Life after D-notices: Australia can learn from Britain’s updated system

For decades, Britain and Australia had much the same process for regulating media handling of defence secrets. It was the D-notice system, under which media would be asked not to publish.

The two countries diverged when, around 1982, Australia’s much-maligned D-notice system fell into disuse. Britain kept but progressively overhauled its framework, eventually creating the Defence and Security Media Advisory (DSMA) system in 2015.

Something like Britain’s DSMA system could have significant benefits for Australian government and media and has been recommended by, for instance, the Independent National Security Legislation Monitor. Although the present monitor, Jake Blight, assesses that Australian government and media don’t trust each other enough to make it work.

A successful Australian system would require deliberate steps to build the trust which underpins the British system. But this could be achievable through: careful appointments, a media-led approach (including a media-majority committee), a clear separation from national security laws, and ongoing engagement between the press and national security agencies.

A healthy tension between government and the media is fundamental to democracy, ensuring transparency while holding power to account. In national security, however, this balance is particularly delicate—too much disclosure can compromise capabilities and lives, while excessive secrecy risks unchecked power, eroding public trust and democratic oversight. Balance is essential to safeguard national security and maintain confidence in the institutions that protect it.

A structured space for dialogue between government and media could help balance openness and security by allowing the government to convey national security concerns and ensuring the media’s editorial independence.

Today in Britain, the DSMA Committee oversees a voluntary system centred on five standing DSMA-notices covering military operations, weapons systems, military and intelligence techniques, physical property and assets, and personnel (and their families) who work in sensitive positions.

Each notice sets out why inadvertent disclosure of certain information should be prevented and requests that editors and journalists seek advice from the DSMA secretary before publicly disclosing related material. The DSMA Committee meets twice a year (and other times as necessary) to consider these notices, the system as a whole and requests for advice.

The DSMA Secretariat comprises Secretary Brigadier (Retired) Geoffrey Dodds, assisted by Deputy Secretaries Captain (Retired) Jon Perkins and Lieutenant Commander (Retired) Stephen Dudley. The wider committee includes senior officials from the Home Office, Ministry of Defence, Foreign Office and Cabinet Office on the government side.

Balancing this, 20 senior media representatives—including chief editors from major print and digital outlets—ensure broad industry engagement and representation.

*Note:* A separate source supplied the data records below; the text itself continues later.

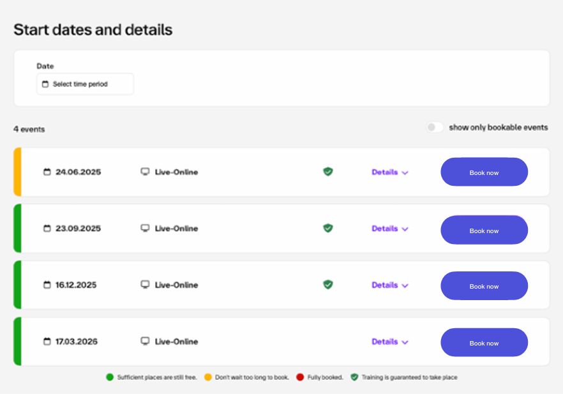Click the green shield icon for 23.09.2025
The height and width of the screenshot is (394, 563).
pyautogui.click(x=327, y=228)
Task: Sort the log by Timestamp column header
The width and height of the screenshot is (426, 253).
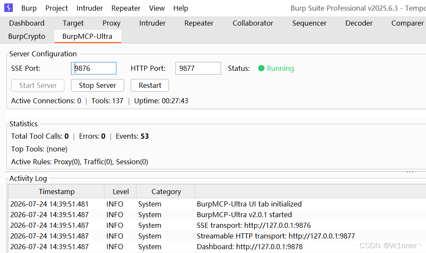Action: 56,192
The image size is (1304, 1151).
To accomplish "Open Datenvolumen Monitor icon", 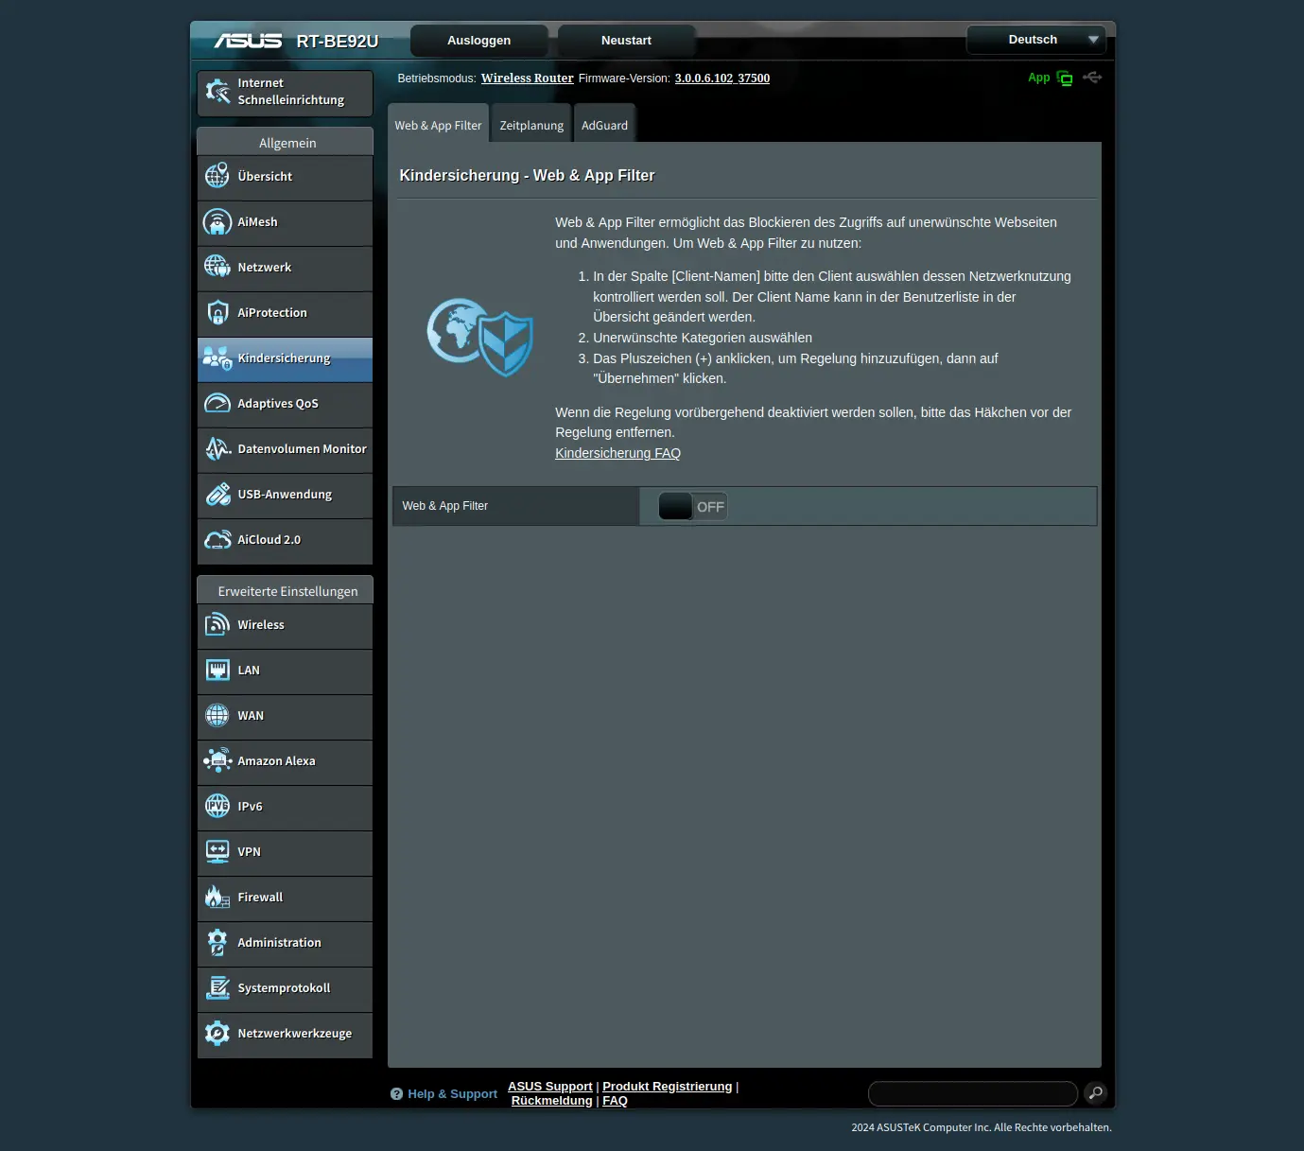I will coord(217,449).
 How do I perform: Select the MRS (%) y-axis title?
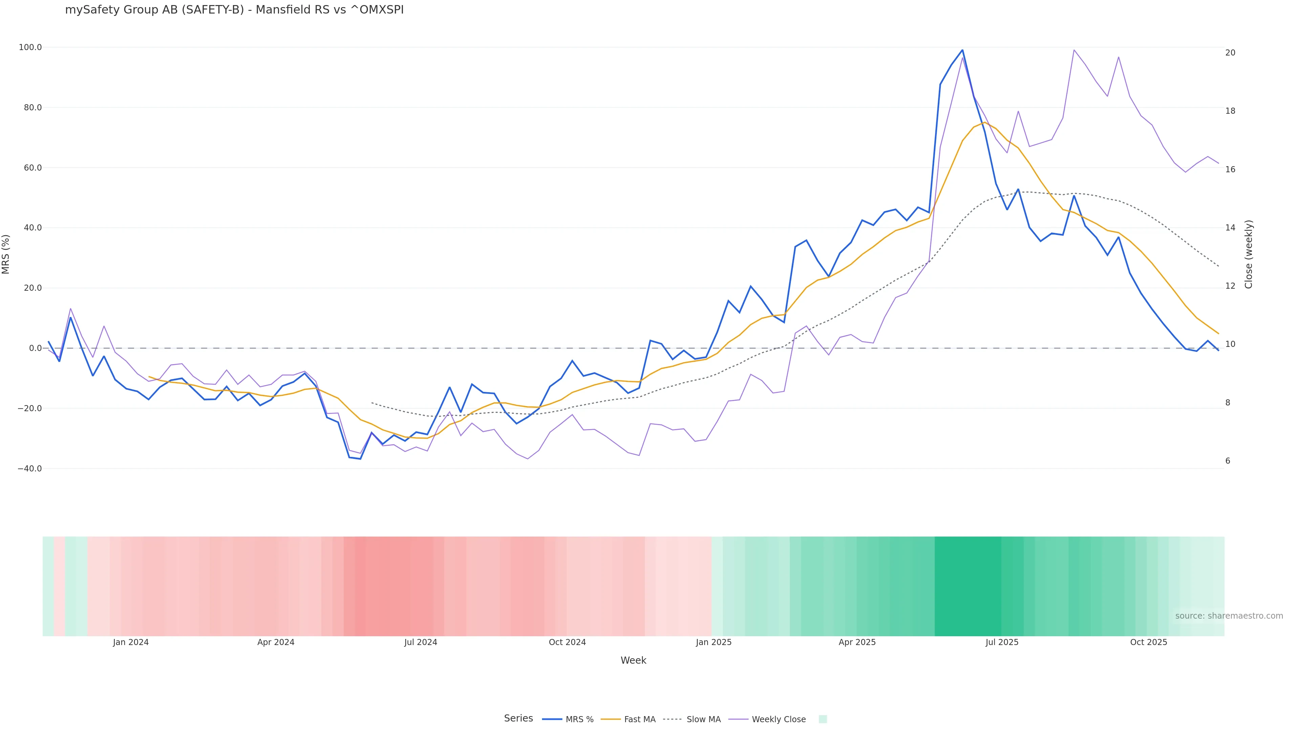(x=6, y=254)
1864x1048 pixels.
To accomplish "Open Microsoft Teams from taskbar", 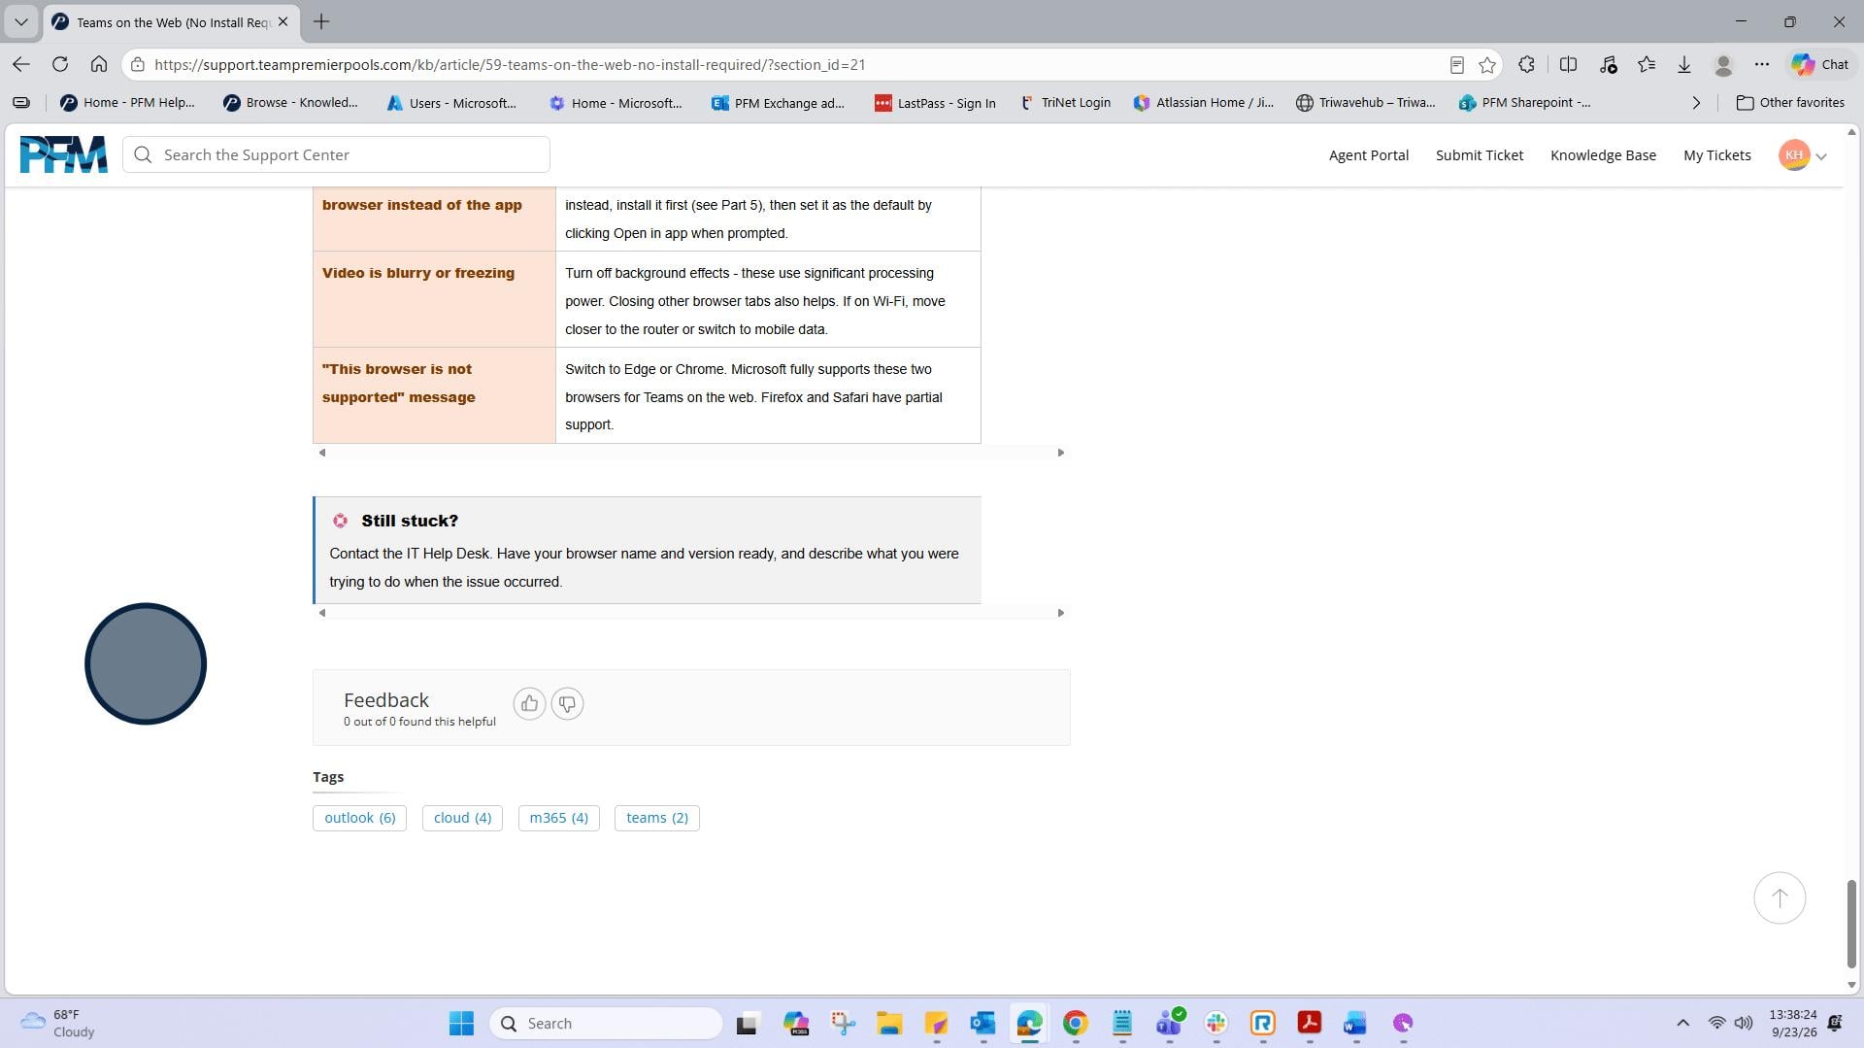I will click(x=1169, y=1023).
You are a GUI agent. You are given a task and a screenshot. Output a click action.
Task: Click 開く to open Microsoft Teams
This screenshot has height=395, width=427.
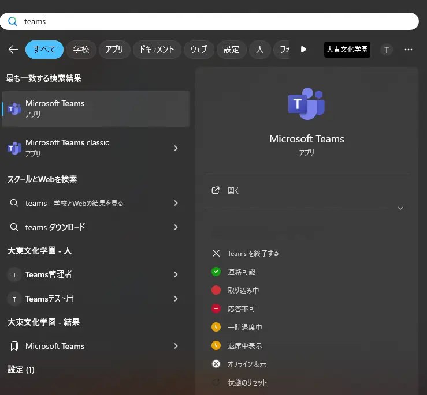233,190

The committee operates at the intersection of national security and press freedom: it is chaired by the Ministry of Defence’s director general of security policy, supported by ITN’s head of compliance as vice-chair.

In contrast to the now defunct D-notice approach, the DSMA system is widely regarded in a positive light by, remarkably, both media and government actors. It holds significant promise for Australia, which could learn four key lessons from Britain.

First, the secretary must have full security access and extensive experience and must earn the trust and backing of media representatives. This is an important but challenging requirement. The appointment of trusted individuals shifts the focus away from the unrealistic goal of full institutional trust and instead ensures credibility through the reputation and independence of key personnel.

Second, the committee must be media-led. It consists of a strong majority of respected industry professionals who uphold press freedom, public interest and expertise in media practices.

Third, the DSMA system must remain advisory. It operates within the editorial sphere to balance national security and public access to information, free from legal enforcement or censorship. Clear separation between the system and national security laws prevents legal entanglements and ensures the process remains advisory rather than regulatory, let alone investigative or prosecutorial.

Finally, the system must be genuinely voluntary. An editor or journalist can choose to ignore DSMA advice. Trust will develop in practice rather than existing as a prerequisite through education and ongoing engagement between media and security officials.

Altogether, the idea of ‘slapping a D-notice’ on something as a form of censorship does not apply. The committee’s media-led nature means the secretariat draws insights from leading editors and media players in formulating its advice, which carries the weight of those actors as well as the secretariat itself.

Ultimately, the DSMA system’s relative success lies in trust, respect and shared interests. At their core, media and government serve the public interest. Neither is interested in unethical (or even sloppy) journalism. Both pursue the well-being and security of the nation and its people.

What can emerge from the DSMA system are negotiated outcomes in which crucial parts of a story can be told (from a journalist’s perspective) without disclosing truly problematic information (from a security standpoint). That discussion must be had from a position of mutual trust and respect.

This article has been corrected to say that the Australian D-notice system fell into disuse around 1982 and to correctly state the title ‘Independent National Security Legislation Monitor’.